September 01, 2011

(++++) ANIMALS, FABLES, AND ANIMAL FABLES

My Rhinoceros. By Jon Agee. Michael di Capua/Scholastic. $16.95.

Bailey. By Harry Bliss. Scholastic. $16.99.

Mouse & Lion. Retold by Rand Burkert. Pictures by Nancy Ekholm Burkert. Michael di Capua/Scholastic. $17.95.

Tom Thumb: Grimms’ Tales Retold and Illustrated by Eric Carle. Orchard Books/Scholastic. $17.99.

     With varying degrees of humor and educational or informational intent, these new stories and retellings of old ones neatly meld charm with attractive illustrations. The silliest of them is My Rhinoceros, which is simply the story of a boy who buys a rhino at a shop called “Exotic Pets,” only to be disappointed when he discovers that his rhino will not chase a ball or stick, or roll over, or do much of anything. A rhinoceros expert explains to the boy that rhinos “only do two things. Pop balloons and poke holes in kites.” But the boy’s rhino doesn’t even do those things – until, on one notable day, the boy spots two bank robbers, one escaping in a balloon and the other getting away by using a kite. And then, at the boy’s command, the rhino shows what he can really do. Jon Agee keeps the super-silly story thoroughly unbelievable from start to finish (and the finish is a huge and funny surprise). The book has no meaning beyond itself and does not try to teach anything – it is a romp, plain and simple, and fun from beginning to end.

     Bailey is filled with fun, too. The title character is less exotic than a rhinoceros – he is simply a dog – but what a dog. Bailey goes to school, and not obedience school, either. He attends Champlain Elementary and is the only dog in his class. Harry Bliss follows Bailey through a typical school day, subtly providing a message for schoolchildren about the right and wrong ways to behave during school hours by showing them Bailey’s adventures. Bailey brushes his fur 100 times in the morning, for example, because “good grooming is very important,” and then chooses what to wear so he will “look cool” – in Bailey’s case, by picking a particular dog-collar color. Easily distracted on the way to the bus (by a “good-looking stick”), Bailey almost misses it, but does get picked up – and rides with his head out the window, as dogs do, while kids on the bus have their own human thoughts. Bailey fits seamlessly into school, from kids wanting to eat lunch with him to the principal asking him not to lick anyone to Bailey not having his homework because the dog ate it (that is, he ate it himself, a fact that brings him to the school nurse “with a tummy ache”). Actually, Bailey both fits in and stands out: he does not talk, but still makes it clear when he wants to trade lunches; and he enjoys rooting through lunchroom trash for added treats. He gets messy in art, becomes frightened at the top of the playground slide, and does work deemed “impressive” when he reports on Franklin D. Roosevelt’s dog, Fala. He also enjoys reading, although a book about business puts him to sleep. Bailey has surreal elements, to be sure, but it is told with as realistic a touch as Bliss can give it, as if every school just happens to have one canine student who does his best to fit in and whose differences from the other students make daily learning more fun. For kids who aren’t quite sure where they fit in, Bailey’s story will be more than just the tale of a student who happens to have a tail.

Set exercise 1 → Using the review, say whether each statement agrees with it, and quote the words that decide it: (a) The boy in My Rhinoceros gets his rhino from a shop called "Exotic Pets." (b) Bailey attends obedience school. (c) Bailey speaks when he wants to trade lunches.
Set exercise 2 → According to the review, whose dog is the subject of Bailey's "impressive" report?
The material that comes next is separate from the review and unrelated to it.

Material →
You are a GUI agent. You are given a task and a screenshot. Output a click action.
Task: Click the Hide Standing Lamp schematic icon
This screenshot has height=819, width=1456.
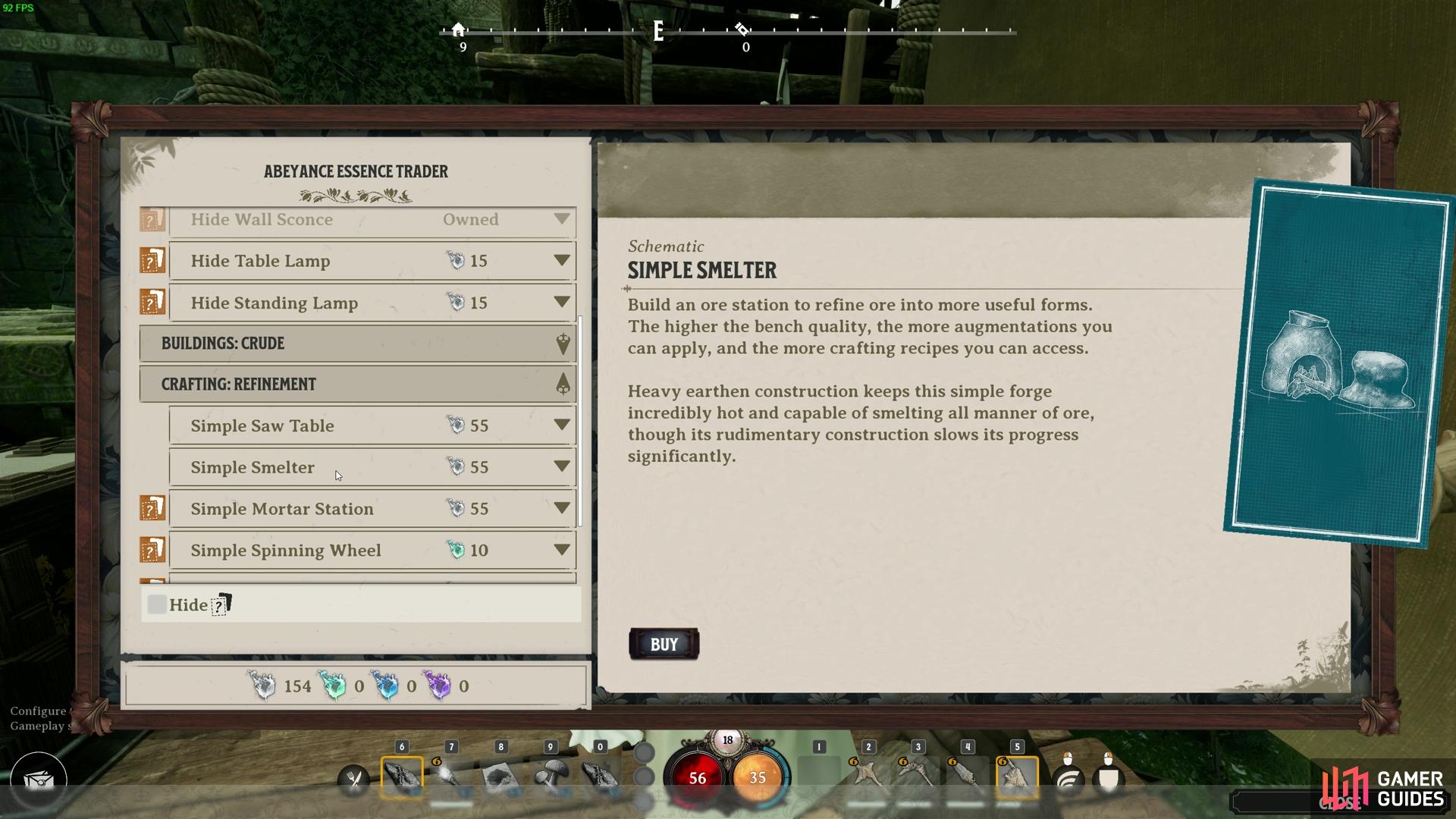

Full output 1 →
(a) Yes: "a boy who buys a rhino at a shop called “Exotic Pets,”"
(b) No: "Bailey goes to school, and not obedience school, either."
(c) No: "he does not talk, but still makes it clear when he wants to trade lunches"

Full output 2 → Franklin D. Roosevelt's dog, Fala.